まっこと油断大敵とは深い意味があることやき、どんなことがあってもこれを肝に銘じちょきや。安政元年11月のことよ、朝5時頃、こりゃあいつもと違うぞと思うばあの地震が来て、岸本浦は差し引き海が10間ばあ沖に引いた。それから手結の港らあも干上がって、浜はウナギを手づかみに来た人らあでものすごい混んじょったがよ。その日はこんまい地震が2、3回あったけんど、誰もそれほど驚かん程度のもんやった。でも、どういたことか。次の朝の8時過ぎ、大きな雷みたいな音を堂々と立てて大地震が来たが。
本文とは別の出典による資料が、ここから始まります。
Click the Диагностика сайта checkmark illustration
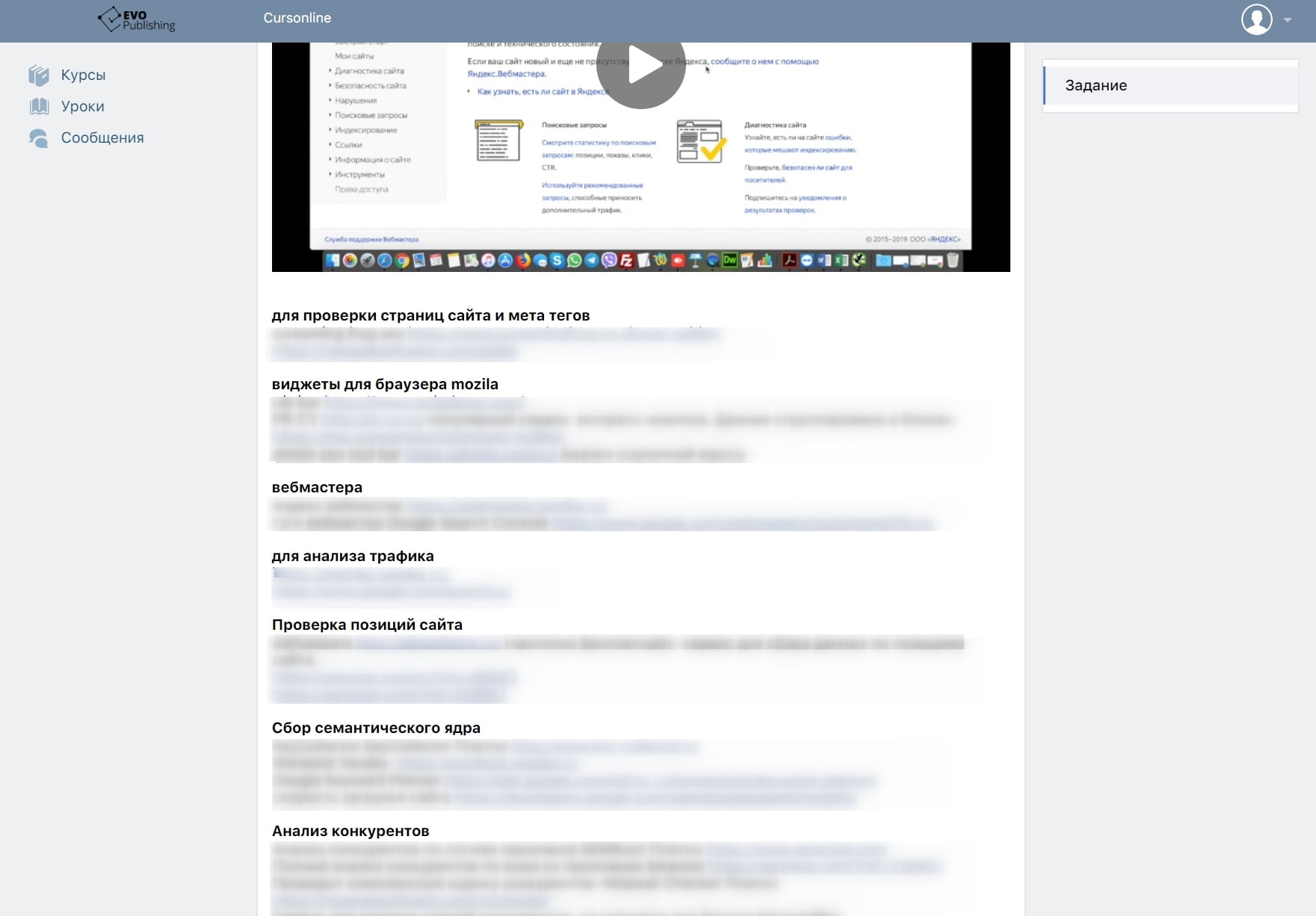 (x=700, y=141)
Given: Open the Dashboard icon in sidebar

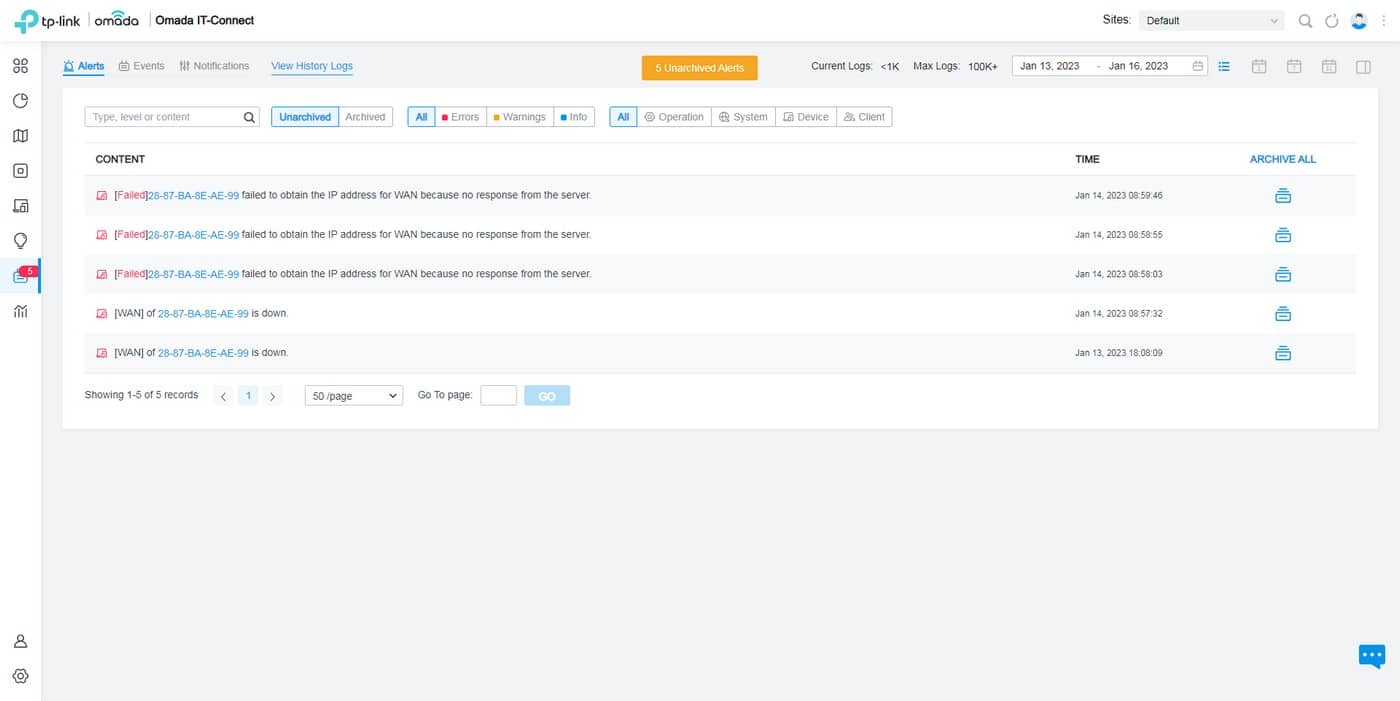Looking at the screenshot, I should pyautogui.click(x=20, y=66).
こりゃあめったと人々はおののき、驚いて逃げたけんど、もう遅かった。家も塀も器物も崩れ落ちて、あっという間に大惨事になった。逃げようと思うても、めまいがして身動きもとれん。這いもって家を出たら、あっという間に津波が来て、この辺は徳善町から北の田中、赤岡の西濱並、松の本、吉原は庄屋の門までどっと水が来た。川を上ってきた津波が赤岡神輿休のほとりまで押し寄せて、古川堤、夜須堤もぷっつりやられて、夜須の町家は半分以上海に流されて消えていった。人々は年寄りを助けもって、幼子を抱いて、泣き叫びもって、王子須留田や平井大龍寺の山へと逃げたり登ったりして、ようよう命拾いしたことやった。この地震で土佐中の官舎、民家がざまに倒壊して、高知の下町、幡多、中村では火事で町が丸々消失し、けが人や死人が何百人と出て、一体全体どれっぱあの数やったか、数えることもできんほどやった。しかし、何とも幸せなことにこの赤岡の地は神のご加護によって、1人のけが人も出さず、かの山々に小屋を構えて避難生活を続けた後、地震がようよう治まった頃に神に感謝しもって各人の家に戻ったことやった。宝永4年の大地震は今から148年前に起こったもんやき、次の大地震はこれっぱあ後にならんと起こらんろうというもんもおるけんど、次何がいつ起こるからあて予測はあらかじめらあ不可能ぞ。とにかく油断大敵でおってくれ。このことを心にとどめちょけば、例え今大地震が来てもおろおろするこたあないがやき。安政の人は、宝永の地震を昔話のように思いよって油断の大敵におうた。だから、後世の人々よ、この安政の大地震をまた昔話のように思うて油断せんようにしいよ。これを石に彫り、このお社とともに動きなく、萬歳の後世に伝えようと思い立ったのは、赤岡の人々のりっぱな真心によるもんです。私、徳永千規はたまたま高見の官舎におってこの大地震におうたがやけんど、そのことをぜひ書いてくれとお上に頼まれて、ここに記録させてもろうたき。あなかしこ

以上が碑文の読み下しです。

先人の戒め、そして、たぶん今回は、その戒めをも超える自然の猛威に晒された訳です。今一度、こういった教えを我が身の血と為し、肉と為さねばなりません。